● Exercise aim: Nothing below is to be printed except the lines between the line holding "2920 (210, 1432)" and the line holding "2667 (486, 1179)", inclusive, each exactly as it appears.

══ Dataset ══

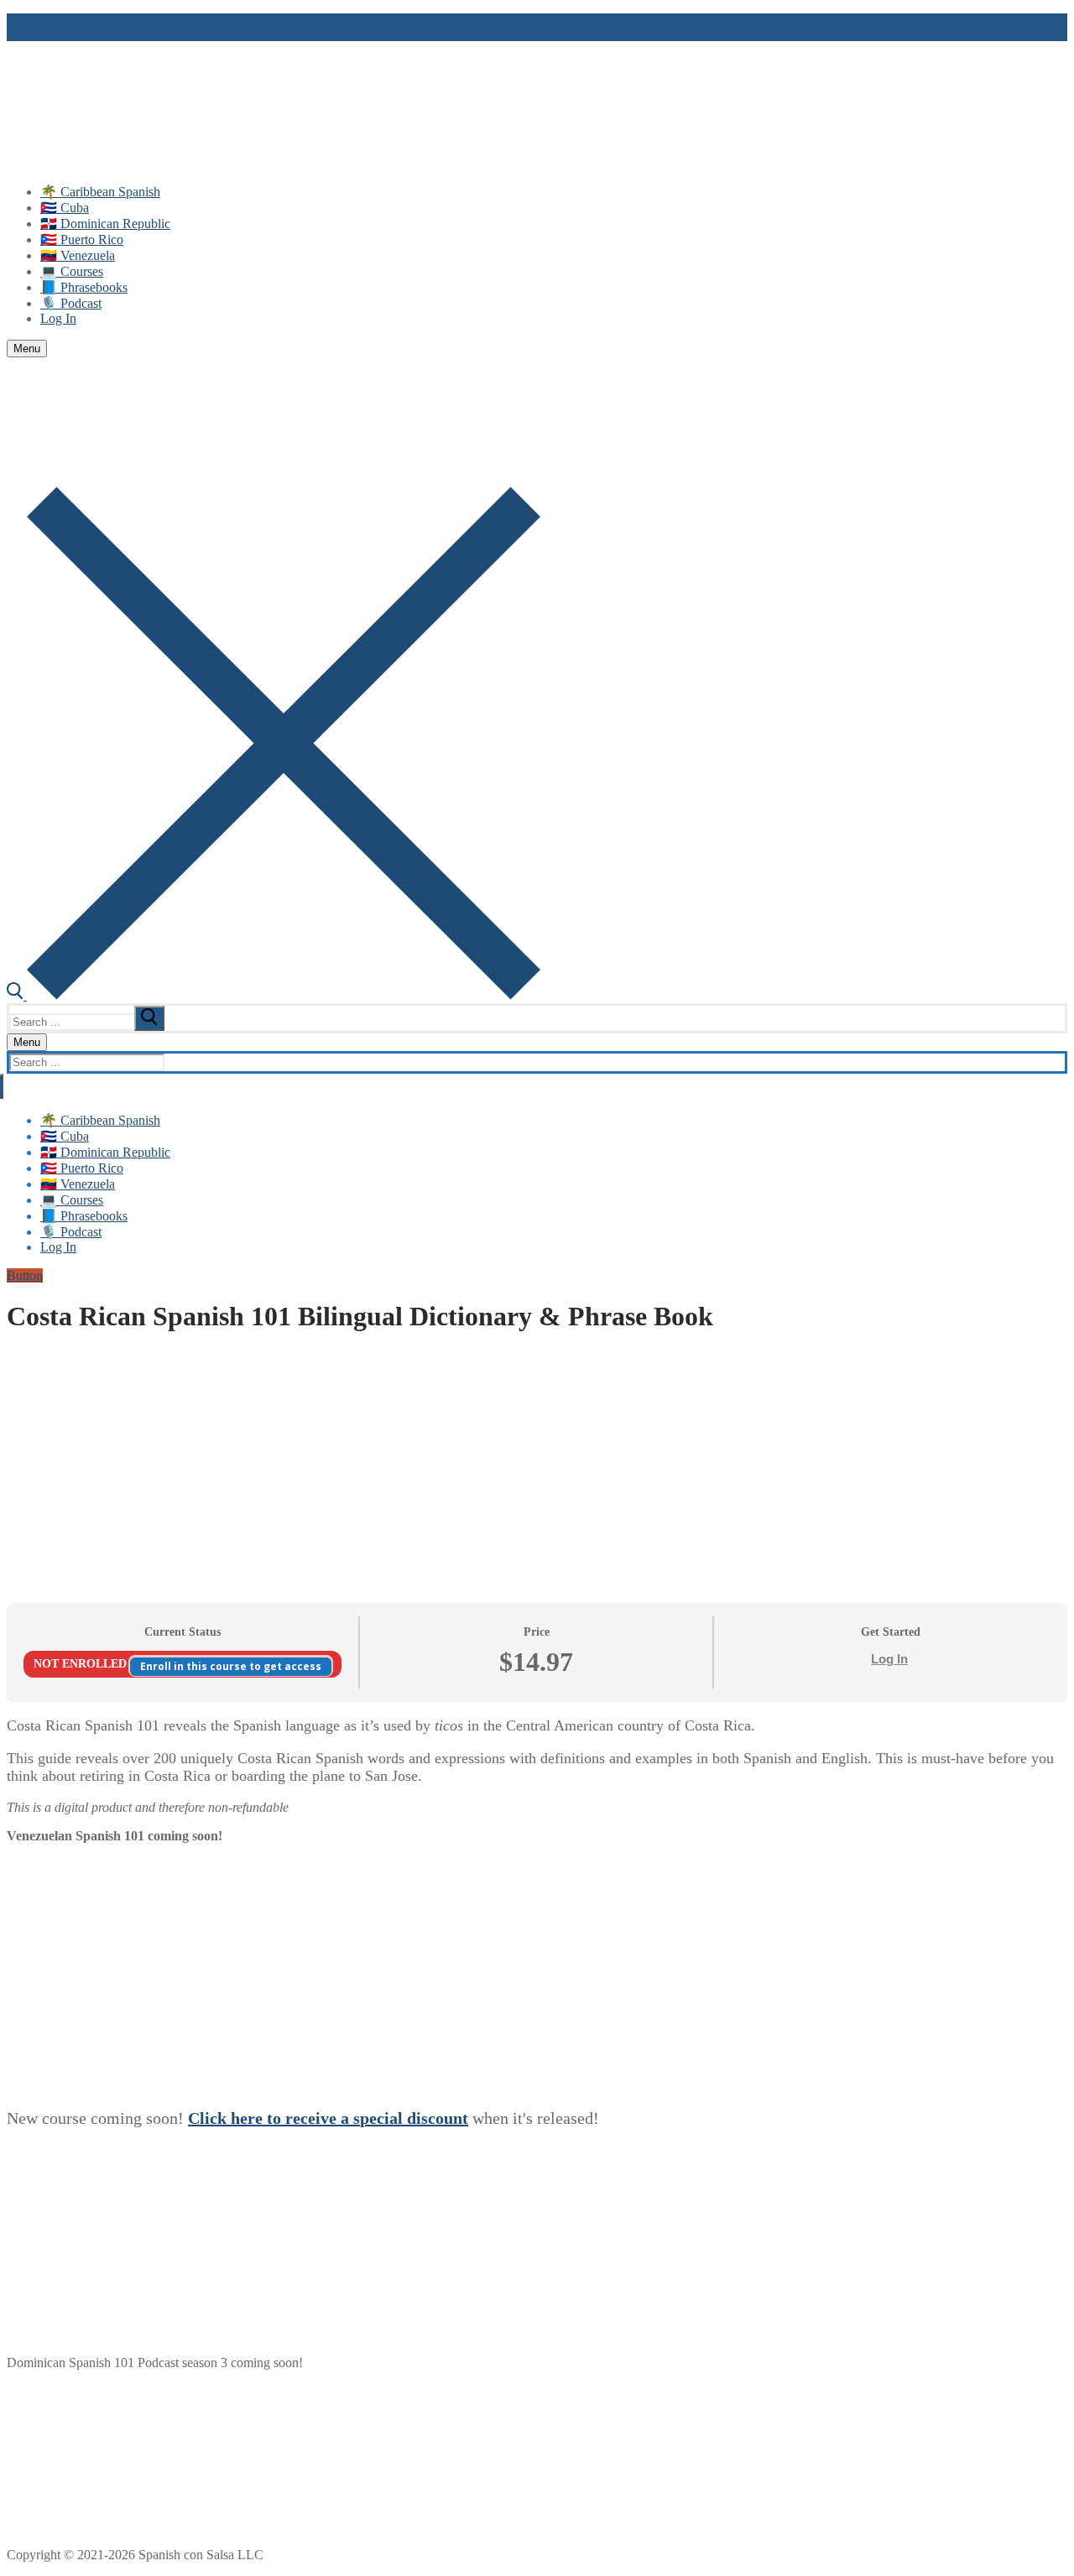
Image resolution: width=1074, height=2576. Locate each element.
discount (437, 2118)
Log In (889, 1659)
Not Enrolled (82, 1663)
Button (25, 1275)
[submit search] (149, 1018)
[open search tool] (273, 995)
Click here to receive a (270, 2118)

═══
══ Dataset ══

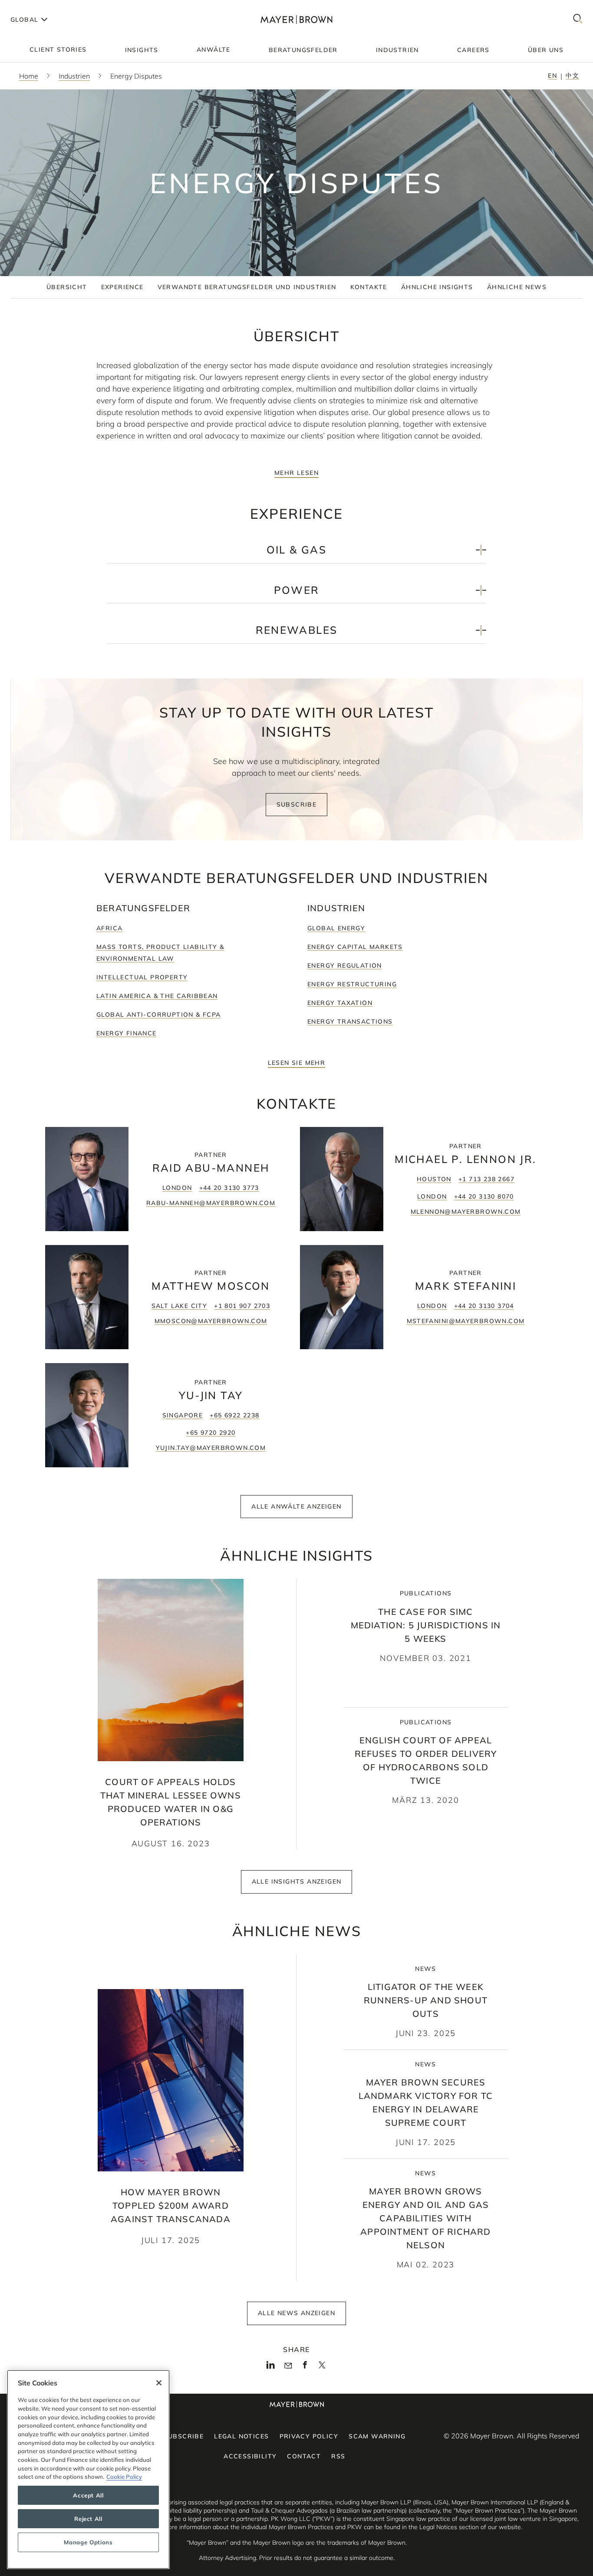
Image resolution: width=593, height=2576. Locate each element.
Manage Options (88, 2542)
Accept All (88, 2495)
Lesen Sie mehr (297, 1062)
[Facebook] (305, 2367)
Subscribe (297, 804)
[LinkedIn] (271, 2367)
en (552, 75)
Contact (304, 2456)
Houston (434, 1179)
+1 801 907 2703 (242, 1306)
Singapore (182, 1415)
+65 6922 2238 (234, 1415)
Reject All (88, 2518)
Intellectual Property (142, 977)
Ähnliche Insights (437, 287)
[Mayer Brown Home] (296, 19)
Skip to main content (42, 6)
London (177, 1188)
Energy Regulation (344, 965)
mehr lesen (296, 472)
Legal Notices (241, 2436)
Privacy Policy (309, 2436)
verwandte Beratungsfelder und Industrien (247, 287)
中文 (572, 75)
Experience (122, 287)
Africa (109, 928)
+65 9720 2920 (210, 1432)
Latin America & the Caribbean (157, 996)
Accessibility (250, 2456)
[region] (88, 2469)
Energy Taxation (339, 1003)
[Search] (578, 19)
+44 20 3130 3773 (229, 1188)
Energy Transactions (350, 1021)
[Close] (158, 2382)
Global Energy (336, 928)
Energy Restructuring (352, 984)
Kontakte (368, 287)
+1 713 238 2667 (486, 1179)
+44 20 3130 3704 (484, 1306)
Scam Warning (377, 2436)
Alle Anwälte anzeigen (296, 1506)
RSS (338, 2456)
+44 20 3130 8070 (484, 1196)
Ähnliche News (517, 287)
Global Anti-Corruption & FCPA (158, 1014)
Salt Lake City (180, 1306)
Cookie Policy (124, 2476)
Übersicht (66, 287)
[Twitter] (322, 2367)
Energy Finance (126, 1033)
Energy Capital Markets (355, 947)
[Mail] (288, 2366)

═══

● Task answer:
+65 9720 2920 (210, 1432)
Latin America & the Caribbean (157, 996)
Accessibility (250, 2456)
[region] (88, 2469)
Energy Taxation (339, 1003)
[Search] (578, 19)
+44 20 3130 3773 (229, 1188)
Energy Transactions (350, 1021)
[Close] (158, 2382)
Global Energy (336, 928)
Energy Restructuring (352, 984)
Kontakte (368, 287)
+1 713 238 2667 (486, 1179)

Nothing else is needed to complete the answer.